__Work task__. In the records below, find the line with "Click the warning" and the line with "Viewport: 724px width, 1568px height."; return exactly those lines and every line between them.

__Records for this task__.
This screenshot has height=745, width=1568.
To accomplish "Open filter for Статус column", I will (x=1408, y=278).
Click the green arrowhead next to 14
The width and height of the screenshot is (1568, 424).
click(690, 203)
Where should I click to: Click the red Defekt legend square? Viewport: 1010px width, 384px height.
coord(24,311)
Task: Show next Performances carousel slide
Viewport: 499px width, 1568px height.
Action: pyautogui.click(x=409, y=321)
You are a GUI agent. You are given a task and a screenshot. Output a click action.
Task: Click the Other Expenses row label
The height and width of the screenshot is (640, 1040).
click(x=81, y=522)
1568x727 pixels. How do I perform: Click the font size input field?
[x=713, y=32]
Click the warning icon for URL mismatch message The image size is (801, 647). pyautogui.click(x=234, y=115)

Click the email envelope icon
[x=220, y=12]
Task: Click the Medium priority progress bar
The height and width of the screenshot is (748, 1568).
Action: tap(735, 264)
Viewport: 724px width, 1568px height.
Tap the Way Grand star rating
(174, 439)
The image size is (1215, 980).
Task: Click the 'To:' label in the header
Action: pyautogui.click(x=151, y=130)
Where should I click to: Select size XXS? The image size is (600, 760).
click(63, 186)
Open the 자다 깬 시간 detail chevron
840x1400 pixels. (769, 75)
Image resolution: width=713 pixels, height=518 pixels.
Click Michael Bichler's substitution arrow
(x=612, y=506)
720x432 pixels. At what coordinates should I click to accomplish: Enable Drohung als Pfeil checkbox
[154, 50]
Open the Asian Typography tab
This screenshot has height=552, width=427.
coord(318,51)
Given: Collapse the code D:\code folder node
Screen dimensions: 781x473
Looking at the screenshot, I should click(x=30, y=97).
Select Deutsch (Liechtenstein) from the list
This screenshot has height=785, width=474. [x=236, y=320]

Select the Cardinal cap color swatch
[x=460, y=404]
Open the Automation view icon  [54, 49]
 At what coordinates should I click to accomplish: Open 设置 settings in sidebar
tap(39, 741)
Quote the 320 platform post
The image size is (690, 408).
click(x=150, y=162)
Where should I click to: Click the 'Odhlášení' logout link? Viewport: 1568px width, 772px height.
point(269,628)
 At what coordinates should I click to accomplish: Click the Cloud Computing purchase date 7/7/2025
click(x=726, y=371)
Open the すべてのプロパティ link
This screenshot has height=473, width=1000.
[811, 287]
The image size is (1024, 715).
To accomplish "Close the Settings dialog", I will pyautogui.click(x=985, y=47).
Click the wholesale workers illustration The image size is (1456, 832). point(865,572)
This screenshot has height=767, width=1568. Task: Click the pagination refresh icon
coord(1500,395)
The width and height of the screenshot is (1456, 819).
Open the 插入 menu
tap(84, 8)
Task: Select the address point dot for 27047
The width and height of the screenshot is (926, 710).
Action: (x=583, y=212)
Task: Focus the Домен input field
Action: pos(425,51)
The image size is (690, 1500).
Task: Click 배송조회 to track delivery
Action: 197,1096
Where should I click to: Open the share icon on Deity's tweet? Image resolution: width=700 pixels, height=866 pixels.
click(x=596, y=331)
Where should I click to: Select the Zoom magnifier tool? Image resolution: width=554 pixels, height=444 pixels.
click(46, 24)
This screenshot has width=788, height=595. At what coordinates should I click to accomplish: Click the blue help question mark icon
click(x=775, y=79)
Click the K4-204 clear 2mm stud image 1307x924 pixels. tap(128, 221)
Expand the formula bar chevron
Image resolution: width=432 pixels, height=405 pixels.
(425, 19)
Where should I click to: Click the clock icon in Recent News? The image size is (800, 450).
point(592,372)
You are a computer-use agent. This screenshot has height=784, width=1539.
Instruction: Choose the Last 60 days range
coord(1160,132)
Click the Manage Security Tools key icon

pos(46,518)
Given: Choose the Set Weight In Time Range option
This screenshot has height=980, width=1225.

__Reply to the exercise__.
Click the warning icon for URL mismatch message The image size is (801, 647). pyautogui.click(x=234, y=115)

Click the email envelope icon
[x=220, y=12]
Task: Click the Medium priority progress bar
The height and width of the screenshot is (748, 1568).
Action: tap(735, 264)
Viewport: 724px width, 1568px height.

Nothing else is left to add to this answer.